SOURCE DATA »
##########
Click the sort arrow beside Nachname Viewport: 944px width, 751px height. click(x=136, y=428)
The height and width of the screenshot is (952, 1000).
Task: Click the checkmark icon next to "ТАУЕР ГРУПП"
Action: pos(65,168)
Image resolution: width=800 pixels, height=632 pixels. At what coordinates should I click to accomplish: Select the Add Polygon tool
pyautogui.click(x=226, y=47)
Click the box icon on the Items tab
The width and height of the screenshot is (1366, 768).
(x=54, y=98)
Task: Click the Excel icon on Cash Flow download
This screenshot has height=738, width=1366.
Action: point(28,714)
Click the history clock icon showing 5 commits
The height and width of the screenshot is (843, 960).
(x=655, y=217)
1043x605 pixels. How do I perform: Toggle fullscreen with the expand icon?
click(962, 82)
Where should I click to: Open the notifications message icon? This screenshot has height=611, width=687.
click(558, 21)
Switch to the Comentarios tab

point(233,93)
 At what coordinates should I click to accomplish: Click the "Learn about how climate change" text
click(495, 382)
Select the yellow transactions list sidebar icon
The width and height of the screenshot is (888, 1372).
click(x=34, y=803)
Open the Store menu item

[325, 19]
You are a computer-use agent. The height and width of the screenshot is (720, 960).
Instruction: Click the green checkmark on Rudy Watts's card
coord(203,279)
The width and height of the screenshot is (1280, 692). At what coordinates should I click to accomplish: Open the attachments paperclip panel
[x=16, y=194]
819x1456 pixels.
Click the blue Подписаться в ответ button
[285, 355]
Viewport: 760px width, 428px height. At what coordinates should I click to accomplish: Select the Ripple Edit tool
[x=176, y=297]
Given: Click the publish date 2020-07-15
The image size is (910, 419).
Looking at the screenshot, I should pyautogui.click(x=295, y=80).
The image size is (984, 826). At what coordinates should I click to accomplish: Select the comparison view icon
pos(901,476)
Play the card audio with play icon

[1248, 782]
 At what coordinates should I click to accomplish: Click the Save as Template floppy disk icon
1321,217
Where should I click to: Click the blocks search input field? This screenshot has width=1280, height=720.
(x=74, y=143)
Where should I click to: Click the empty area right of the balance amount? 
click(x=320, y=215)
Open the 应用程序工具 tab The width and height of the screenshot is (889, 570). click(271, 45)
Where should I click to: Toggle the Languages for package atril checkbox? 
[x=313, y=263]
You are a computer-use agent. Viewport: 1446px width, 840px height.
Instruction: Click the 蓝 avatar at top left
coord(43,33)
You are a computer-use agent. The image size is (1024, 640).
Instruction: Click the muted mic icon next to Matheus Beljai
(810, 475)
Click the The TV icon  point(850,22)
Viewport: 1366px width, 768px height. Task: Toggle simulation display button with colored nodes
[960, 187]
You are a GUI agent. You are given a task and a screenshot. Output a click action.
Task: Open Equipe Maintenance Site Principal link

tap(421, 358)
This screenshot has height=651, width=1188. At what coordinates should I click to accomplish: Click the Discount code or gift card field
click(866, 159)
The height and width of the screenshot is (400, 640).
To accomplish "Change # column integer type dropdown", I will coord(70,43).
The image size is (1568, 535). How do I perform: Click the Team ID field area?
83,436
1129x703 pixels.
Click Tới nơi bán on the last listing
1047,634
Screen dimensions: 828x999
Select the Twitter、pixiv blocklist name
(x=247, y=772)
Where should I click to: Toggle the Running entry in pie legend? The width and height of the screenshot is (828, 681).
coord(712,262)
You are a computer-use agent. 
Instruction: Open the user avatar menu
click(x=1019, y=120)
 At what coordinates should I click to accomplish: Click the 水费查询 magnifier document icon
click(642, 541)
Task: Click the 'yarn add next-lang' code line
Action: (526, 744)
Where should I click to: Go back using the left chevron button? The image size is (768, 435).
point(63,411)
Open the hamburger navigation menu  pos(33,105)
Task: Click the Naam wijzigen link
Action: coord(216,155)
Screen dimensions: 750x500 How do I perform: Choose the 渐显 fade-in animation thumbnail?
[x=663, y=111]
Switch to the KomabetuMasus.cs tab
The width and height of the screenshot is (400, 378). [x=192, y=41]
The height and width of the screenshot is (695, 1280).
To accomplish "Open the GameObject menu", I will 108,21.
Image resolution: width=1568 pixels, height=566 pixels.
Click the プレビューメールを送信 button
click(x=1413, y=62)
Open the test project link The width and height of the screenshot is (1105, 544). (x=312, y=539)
##########
YOUR OBJECTIVE » The entries above hold the needed span. Transcribe exactly the lines from the one with "Instruction: Click the 蓝 avatar at top left" to the one with "Click the The", both included.

EXERCISE ANSWER »
Instruction: Click the 蓝 avatar at top left
coord(43,33)
You are a computer-use agent. The image size is (1024, 640).
Instruction: Click the muted mic icon next to Matheus Beljai
(810, 475)
Click the The TV icon  point(850,22)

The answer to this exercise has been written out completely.